Do we want a society in which people who see a crime but don’t report it to the police become criminalized? If you see a mugging and don’t report it immediately to the police you are morally bankrupt but not a criminal. If I tell my boss I saw a fellow employee stealing from the supply cabinet, should I be charged if she doesn’t go to the police? Snitching is the right thing to do in every conceivable sense if you see a child being sodomized, but to create another class of criminals for not snitching doesn’t seem helpful. Such reporting laws are part of what sentencing authority professor Michael O’Hear of the Marquette University law school, in his essay “Perpetual Panic,” refers to as “harmful effects of excessive or misdirected responses” to child sexual abuse. They won’t deter sexual predators, but commit resources to non-productive areas.

Changing emphasis in the culture is another inconvenience. Penn State’s own professor Philip Jenkins, a distinguished historian, in his book Moral Panic: Changing Concepts of the Child Molester in Modern America, details three waves that peaked in approximately 1915, 1950 and 1985 of “wildly exaggerated and wrongly directed” panic over child abusers, with public interest declining during the 1920s and 1960s. In retrospect, say both Jenkins and O’Hear, 1985 was not the peak but the plateau. We are now in the third decade of this hysteria, with new laws proliferating, harsher sentences and witch hunts based on false memory syndrome and the lure of big payoffs.

Sex with children has rightly never been acceptable in modern times, particularly if physical force is involved, but the age of consent has varied considerably and still does in both the U.S. and Europe, from 13 to 18 years old, according to gender or marital status. Paterno, whose only crime appears to be not going to the police, came of age in the locker rooms of the late forties, where sex with a child would be wrong but likely handled inside the university. Should we punish him in the 21st century for his retrospective cultural attitudes? There is a case to be made for a temporal jurisdiction: crimes committed in the cultural framework of another time may not always yield to trials held in new time.

A statute of limitations (currently removed for child abuse) exists because memories fail, hard evidence may be unavailable, guilt or innocence cannot be established confidently.
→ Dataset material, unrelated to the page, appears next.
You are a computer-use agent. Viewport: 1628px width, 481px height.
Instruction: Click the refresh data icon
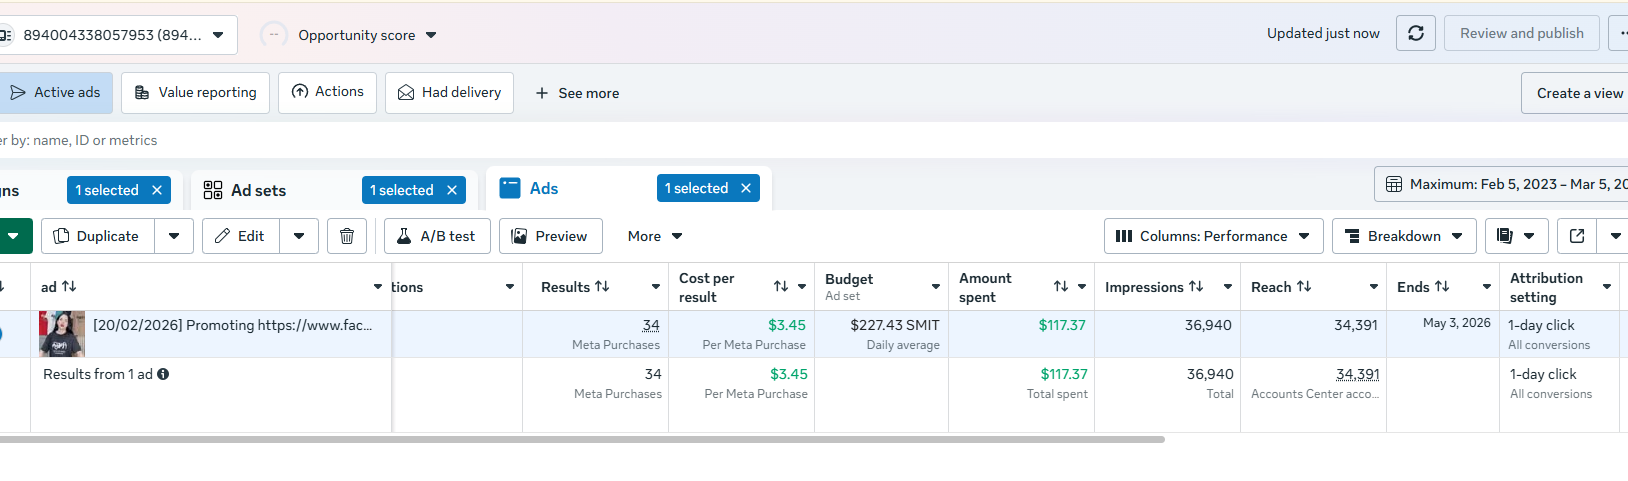click(1416, 33)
How can you know which of the adults citing incidents 20 years ago are telling the truth? Is the onus to be on the accused to prove his innocence rather than the accuser to prove his case?

Perhaps Cher was wrong. We can turn back time and have: to the hysteria and methods of 17th-century Salem, to Cotton Mather and his “touching tests” for witches. Not a good bargain for justice and no way to protect our children. But we keep singing the same tune and it’s getting louder.